Scenes from Vietnam: helicopters on embassy roofs, desperate people trying to get to safety, news of encroaching hordes, savage retribution, and the eventual return of diplomacy. People in Afghanistan, like people everywhere else, might want to determine their own future. Maybe we should ask them what they want. A poll conducted in Afghanistan in 2007 showed, in the words of the Globe and Mail exactly a year ago:

"A strong majority of Afghans approve of the presence of NATO-led troops in their country, including from Canada, and want the foreign soldiers to remain to fight the Taliban and support reconstruction efforts."

Weird. Maybe it’s even true. But the poll was conducted on behalf of the Globe and Mail, the Canadian Broadcasting Corporation, La Presse, and the Munk Center for International Studies and the Center for European, Russian, and Eurasian Studies – "two respected academic think tanks at the University of Toronto" – by Environics Research.

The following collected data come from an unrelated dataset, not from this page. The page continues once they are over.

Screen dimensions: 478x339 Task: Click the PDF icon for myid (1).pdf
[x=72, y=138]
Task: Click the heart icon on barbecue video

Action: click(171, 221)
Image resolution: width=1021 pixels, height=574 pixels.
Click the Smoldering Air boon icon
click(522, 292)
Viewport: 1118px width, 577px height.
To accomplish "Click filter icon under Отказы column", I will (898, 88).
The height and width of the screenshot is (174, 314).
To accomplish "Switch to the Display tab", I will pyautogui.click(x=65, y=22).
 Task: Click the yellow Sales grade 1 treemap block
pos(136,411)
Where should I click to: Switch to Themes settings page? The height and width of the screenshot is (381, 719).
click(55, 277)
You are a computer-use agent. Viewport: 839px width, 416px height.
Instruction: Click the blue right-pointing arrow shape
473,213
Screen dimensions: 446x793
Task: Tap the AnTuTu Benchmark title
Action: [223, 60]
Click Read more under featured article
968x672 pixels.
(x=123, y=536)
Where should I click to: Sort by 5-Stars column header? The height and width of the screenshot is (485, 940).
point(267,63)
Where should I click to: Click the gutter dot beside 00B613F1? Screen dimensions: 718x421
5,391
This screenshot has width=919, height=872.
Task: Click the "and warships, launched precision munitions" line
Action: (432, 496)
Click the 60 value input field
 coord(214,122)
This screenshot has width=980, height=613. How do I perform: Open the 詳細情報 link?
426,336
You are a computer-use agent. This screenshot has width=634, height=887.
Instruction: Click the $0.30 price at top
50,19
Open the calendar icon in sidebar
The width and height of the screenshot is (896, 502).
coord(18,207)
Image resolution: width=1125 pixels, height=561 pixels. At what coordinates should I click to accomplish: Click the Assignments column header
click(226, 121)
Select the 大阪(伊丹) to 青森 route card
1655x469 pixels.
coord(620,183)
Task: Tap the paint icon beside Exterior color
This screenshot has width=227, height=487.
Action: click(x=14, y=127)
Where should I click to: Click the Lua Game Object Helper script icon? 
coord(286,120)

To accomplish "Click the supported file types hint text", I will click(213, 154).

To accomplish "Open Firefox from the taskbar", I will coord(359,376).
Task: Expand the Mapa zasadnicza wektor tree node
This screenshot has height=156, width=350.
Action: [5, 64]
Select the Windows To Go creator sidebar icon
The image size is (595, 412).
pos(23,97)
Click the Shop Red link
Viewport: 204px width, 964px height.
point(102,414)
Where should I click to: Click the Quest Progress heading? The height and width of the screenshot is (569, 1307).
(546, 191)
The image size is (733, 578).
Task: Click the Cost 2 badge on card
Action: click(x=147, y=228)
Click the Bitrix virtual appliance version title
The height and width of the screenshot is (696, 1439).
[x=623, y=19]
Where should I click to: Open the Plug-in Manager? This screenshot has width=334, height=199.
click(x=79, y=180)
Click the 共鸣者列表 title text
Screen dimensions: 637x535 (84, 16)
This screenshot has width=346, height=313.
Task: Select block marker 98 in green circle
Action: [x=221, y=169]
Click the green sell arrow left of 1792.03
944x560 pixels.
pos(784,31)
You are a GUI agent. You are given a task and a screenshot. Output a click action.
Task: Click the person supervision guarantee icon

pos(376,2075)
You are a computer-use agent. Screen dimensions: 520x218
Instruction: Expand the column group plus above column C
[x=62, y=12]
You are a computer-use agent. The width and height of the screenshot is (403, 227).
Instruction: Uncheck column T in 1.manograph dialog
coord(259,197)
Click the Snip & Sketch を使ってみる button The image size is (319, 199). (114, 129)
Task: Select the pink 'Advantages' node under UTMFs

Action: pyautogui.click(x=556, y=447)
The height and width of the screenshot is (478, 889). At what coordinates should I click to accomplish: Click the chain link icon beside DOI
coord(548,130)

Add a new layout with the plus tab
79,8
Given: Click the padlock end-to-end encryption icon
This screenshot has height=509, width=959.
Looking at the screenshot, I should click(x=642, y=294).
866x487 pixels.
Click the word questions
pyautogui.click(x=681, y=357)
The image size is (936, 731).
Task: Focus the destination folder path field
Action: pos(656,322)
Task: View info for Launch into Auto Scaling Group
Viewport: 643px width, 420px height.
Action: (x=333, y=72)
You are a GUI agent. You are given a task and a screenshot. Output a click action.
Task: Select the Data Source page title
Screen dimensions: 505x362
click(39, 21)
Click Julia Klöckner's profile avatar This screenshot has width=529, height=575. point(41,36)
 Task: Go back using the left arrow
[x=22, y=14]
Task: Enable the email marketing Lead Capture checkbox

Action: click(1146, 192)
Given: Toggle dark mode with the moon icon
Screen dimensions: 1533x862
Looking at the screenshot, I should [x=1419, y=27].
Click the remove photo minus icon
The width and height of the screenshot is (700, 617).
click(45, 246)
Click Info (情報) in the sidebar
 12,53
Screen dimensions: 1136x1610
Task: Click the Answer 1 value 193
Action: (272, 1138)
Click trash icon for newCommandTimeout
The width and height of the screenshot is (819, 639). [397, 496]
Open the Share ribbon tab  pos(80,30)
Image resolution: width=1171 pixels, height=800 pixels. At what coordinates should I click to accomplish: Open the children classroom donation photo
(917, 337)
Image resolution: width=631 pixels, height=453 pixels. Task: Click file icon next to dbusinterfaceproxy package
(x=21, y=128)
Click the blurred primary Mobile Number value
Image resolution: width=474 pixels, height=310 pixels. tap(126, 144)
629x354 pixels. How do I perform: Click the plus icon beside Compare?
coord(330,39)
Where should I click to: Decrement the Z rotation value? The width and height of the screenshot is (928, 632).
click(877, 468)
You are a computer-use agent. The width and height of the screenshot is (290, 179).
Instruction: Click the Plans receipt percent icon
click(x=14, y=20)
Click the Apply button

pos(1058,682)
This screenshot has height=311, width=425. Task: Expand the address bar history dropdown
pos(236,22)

The cost of the survey was not made public, the impetus for the project was not made clear, and the survey itself has sunk without a trace, not being published in any peer-reviewed journal of which I am aware. I asked the CBC about this survey and received no reply. Even weirder, the survey was actually contracted out to D3 Systems of Langley, Va., (about, oh, 20 minutes’ drive from CIA headquarters, not that that means anything) which has among its clients, at least its publicly acknowledged clients, Radio Free Europe, Voice of America, the RAND Corporation, and NATO. I’m not saying I smell a rat, just that I think the published survey is conveniently opaque and at odds with all subsequent events in Afghanistan. If Canadians really want to know what Afghans want, they should ask for a second opinion from an unbiased organization not based in Virginia.

Canadians should ask for a second opinion. Somebody’s got to. After all, we’re supposedly there in self-defense.